How to Say No When You Say Yes Too Often

How to Say No When You Say Yes Too Often

Do you say yes so often that you realize you aren’t really happy about this, wondering how to say no to people?

For years, I was a serial people pleaser. Known as someone who would step up, I would gladly make time especially when it came to volunteering for certain causes. I proudly carried this role all through grade school, college, even through law school. For years, I thought saying “no” meant I would disappoint a good friend or someone I respected.

But somewhere along the way, I noticed I wasn’t quite living my life. Instead, I seem to have created a schedule that was a strange combination of meeting the expectations of others, what I thought I should be doing, and some of what I actually wanted to do. The result? I had a packed schedule that left me overwhelmed and unfulfilled.

> **Provided records**:
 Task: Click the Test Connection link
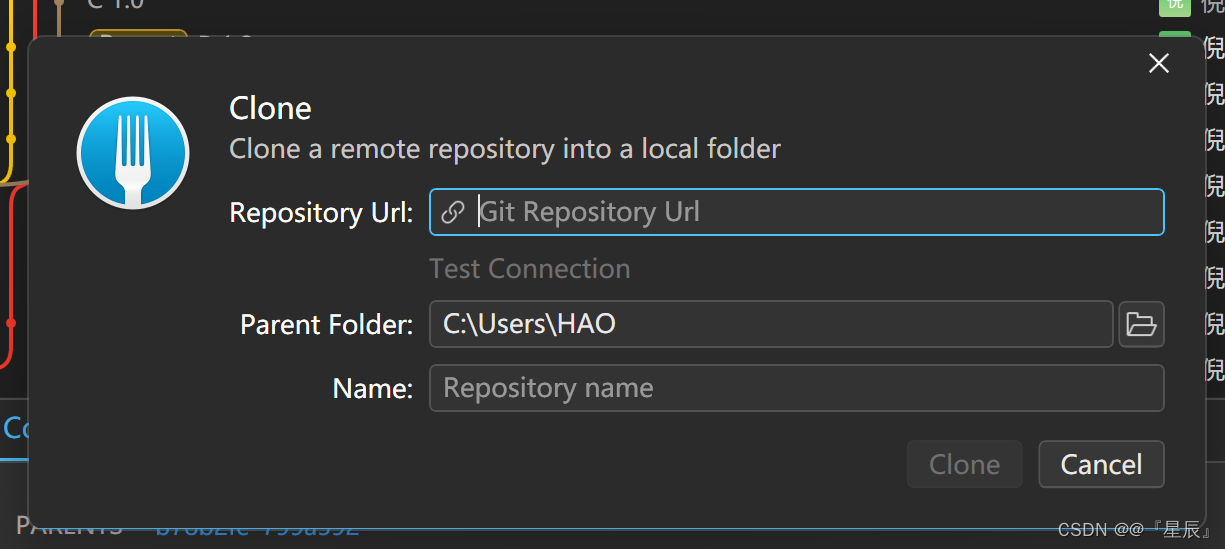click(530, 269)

==

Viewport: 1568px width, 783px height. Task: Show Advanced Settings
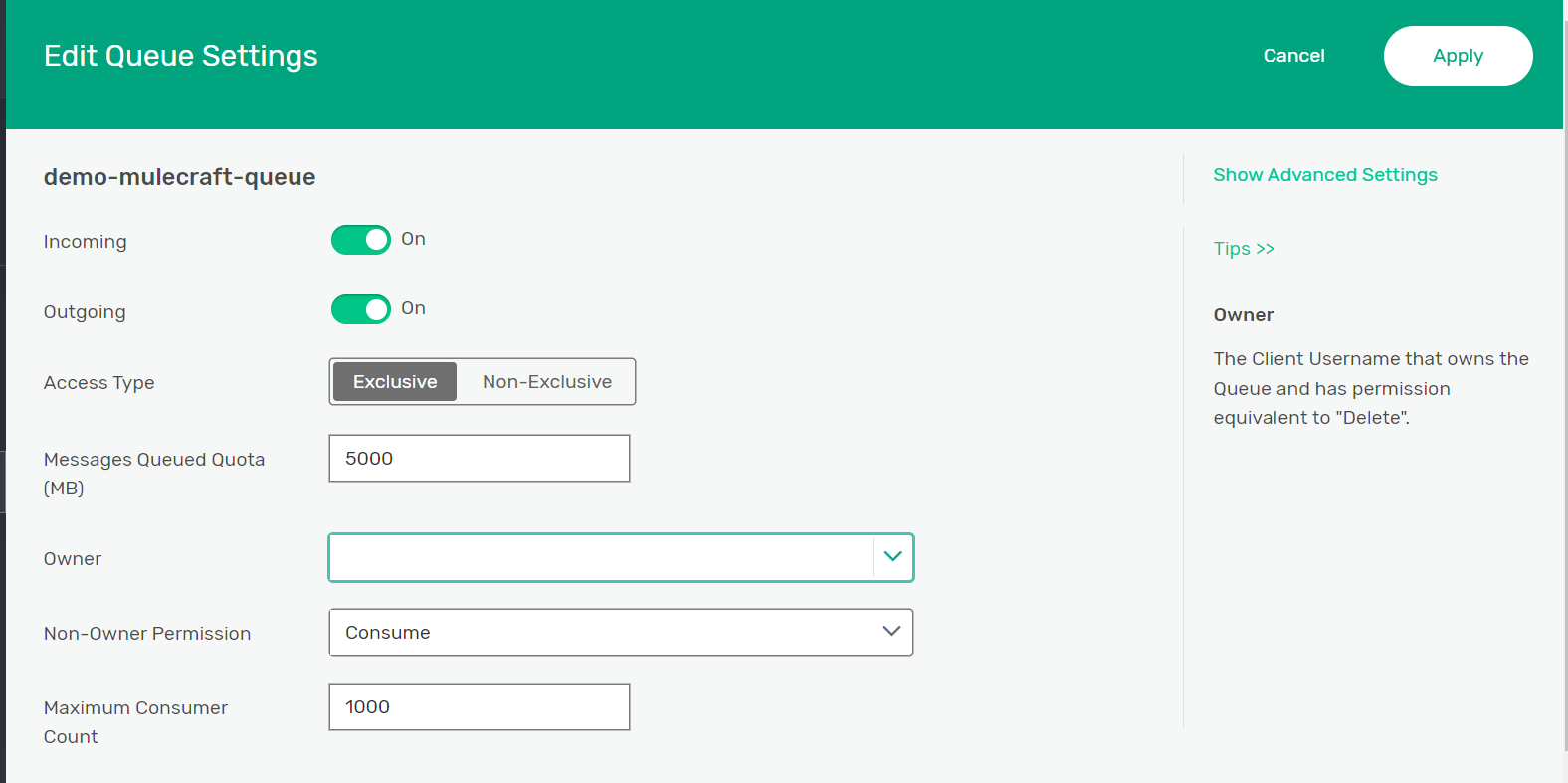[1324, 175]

> **What needs to be done**: Pick up the essay on saying no to people right after its final sentence and keep writing it.

> **Task answer**:
It took a long while but I learned the art of saying no. Saying ‘no’ meant I no longer catered fully to everyone else’s needs and could make more room for what I really wanted to do. Instead of cramming too much in, I chose to pursue what really mattered. I started to manage my time more around my own needs and interests. When that happened, I became a lot happier. And guess what? I hardly disappointed anyone.

The Importance of Saying No

When you learn the art of saying ‘no,’ you begin to look at the world differently. Rather than seeing all of the things you could or should be doing (and aren’t doing), you start to look at how to say yes to what’s important.

In other words, you aren’t just reacting to what life throws at you. You seek the opportunities that move you to where you want to be.

Successful people aren’t afraid to say no. Oprah Winfrey considered one of the most successful women in the world confessed that it was much later in life when she learned how to say no. Even after she had become internationally famous, she felt she had to say yes to virtually everything. It was only when she realized that after years of struggling with saying no, I finally got to this question: “What do I want?”

Being able to say no also helps you manage your time better.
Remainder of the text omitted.